Книга стала вещью, это верно, - ценной вещью - но, к печали, не потому ценной, что хранит бесценные мысли, а потому, что стала козырем в состязании за высокий престиж человека в своем кругу. Хочу оговориться: не все, конечно, ценят книгу по такому мрачному прейскуранту, да, не все, за нужной книгой гоняется ученый, писатель, аспирант, настоящий книголюб, но немало, да, немало скупает книги и такого народу, которого как раз "духовной пищей не удивишь". Книга ему не как пища нужна, а как форма доказательства своей культурной значительности - без культуры нынче никуда.
6
Юмористы обкатывают сюжет: в знаменитом театре на премьере сидят одни иностранцы да торгаши. Иностранцы меня в этом контексте не интересуют, а торгашам театр нужен для демонстрации своих торгашеских возможностей.
Выходит, духовной пищей не удивишь, во-первых, того, у кого смещены цели жизни и кто материальное ставит выше духовного, - это важный момент. Вредоносность этой философии прежде всего в том, что, внушенная безусым юнцам, она безобидно позволяет им пропускать подлинную духовную пищу, оставляя лишь всевозможные ее суррогаты - коктейли из низкопробных закупных фильмов, худых телекартин да развлекающей музыки, разобраться во вредоносном влиянии которой требуется ум и усиленное потребление настоящей духовной пищи.

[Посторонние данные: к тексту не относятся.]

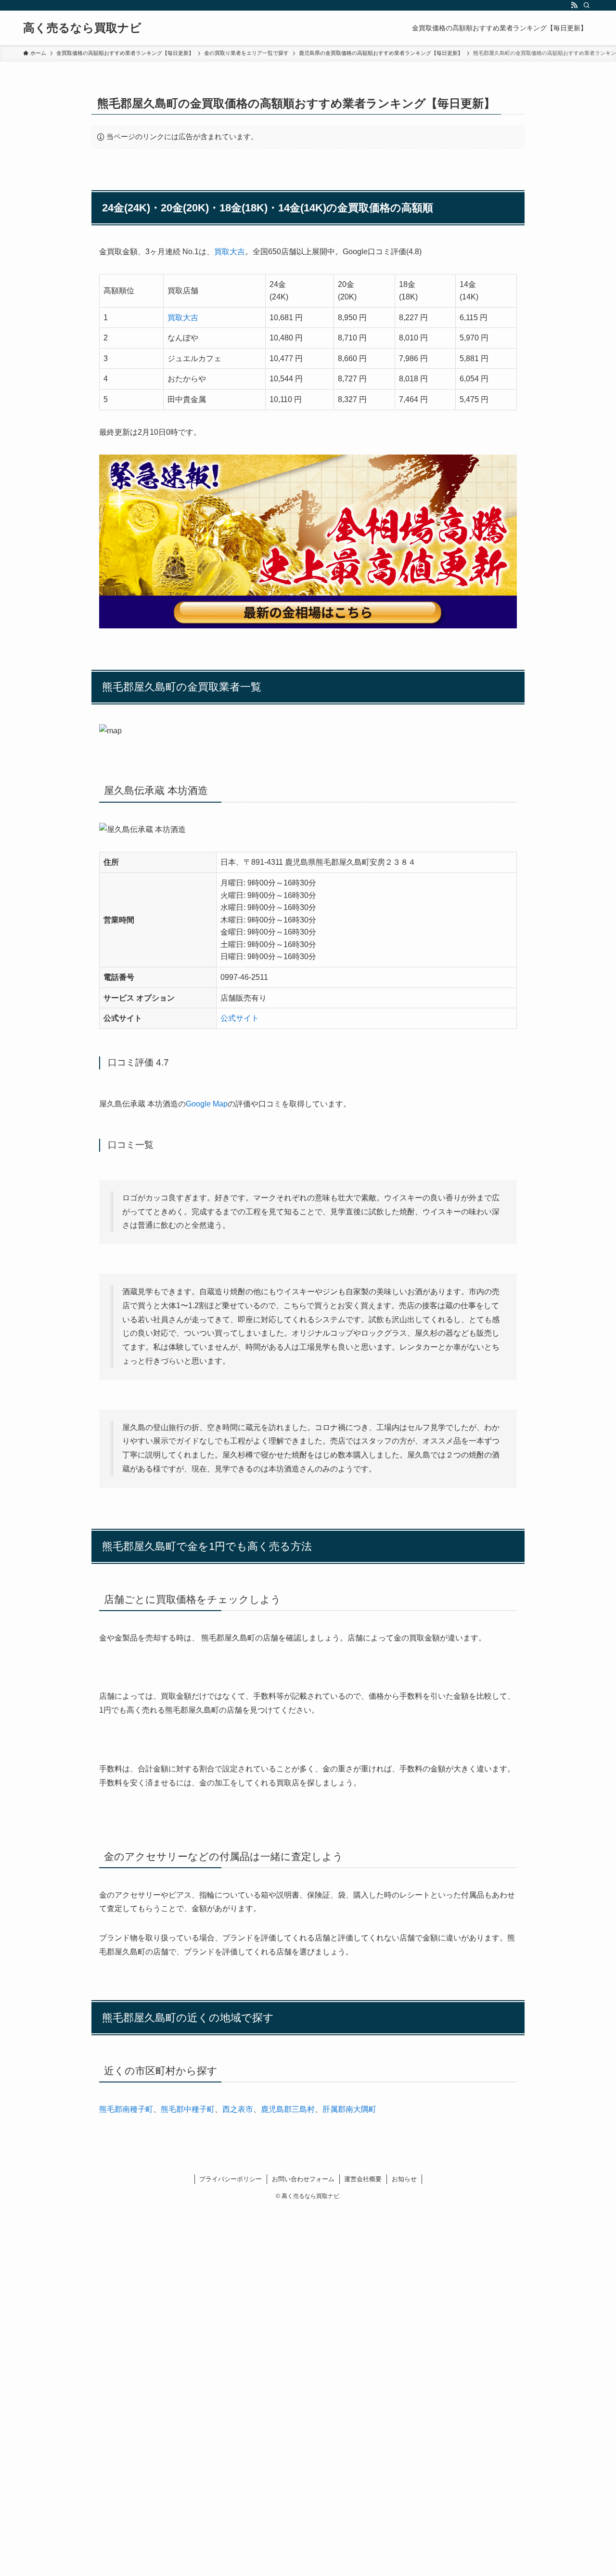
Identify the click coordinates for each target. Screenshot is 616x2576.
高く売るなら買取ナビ (82, 28)
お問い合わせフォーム (303, 2179)
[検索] (586, 5)
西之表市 (237, 2109)
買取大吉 (229, 251)
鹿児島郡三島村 (288, 2109)
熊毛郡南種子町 (126, 2109)
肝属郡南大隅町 (349, 2109)
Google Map (207, 1104)
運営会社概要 (363, 2179)
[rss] (574, 5)
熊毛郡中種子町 (188, 2109)
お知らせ (404, 2179)
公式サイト (239, 1018)
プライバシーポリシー (230, 2179)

Воинственность действенного мещанства - как раз в этом: заставить молодняк пропустить в жизни самое главное - поиск ее духовной сути. Превратить этот молодняк в себе подобных рвачей дефицитного пока вещного имущества.

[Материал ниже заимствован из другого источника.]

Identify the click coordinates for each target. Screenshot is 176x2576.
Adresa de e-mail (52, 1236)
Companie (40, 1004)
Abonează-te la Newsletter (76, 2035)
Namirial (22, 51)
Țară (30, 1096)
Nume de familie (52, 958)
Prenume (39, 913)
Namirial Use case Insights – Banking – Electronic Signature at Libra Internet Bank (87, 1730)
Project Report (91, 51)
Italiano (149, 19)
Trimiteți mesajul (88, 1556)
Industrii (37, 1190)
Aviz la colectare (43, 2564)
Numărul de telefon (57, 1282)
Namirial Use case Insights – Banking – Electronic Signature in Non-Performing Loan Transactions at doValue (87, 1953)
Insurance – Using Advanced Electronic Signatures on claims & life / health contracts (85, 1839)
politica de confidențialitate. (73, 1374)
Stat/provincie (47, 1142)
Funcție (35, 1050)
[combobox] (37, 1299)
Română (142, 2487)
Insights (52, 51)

Да, это так. Все, кажется, ясно.
Печально одно. Пустеют наши библиотеки. Наплыв народу - в дни студенческих сессий и выпускных экзаменов. Много мудрых мыслей пылятся на полках невостребованными, непрочитанными. Мысль же о книгах на книжных полках отдельных квартир приводит меня в трепет. Эти книги - в массе своей - напоминают узников, замкнутых в оковы стеклянных шкафов, так и не допрошенных с пристрастием. Подумать только - пять миллиардов книг во всех библиотеках страны и тридцать - в шесть раз больше - в домах людских. Узнать бы еще - сколько их, так ни разу и не раскрытых?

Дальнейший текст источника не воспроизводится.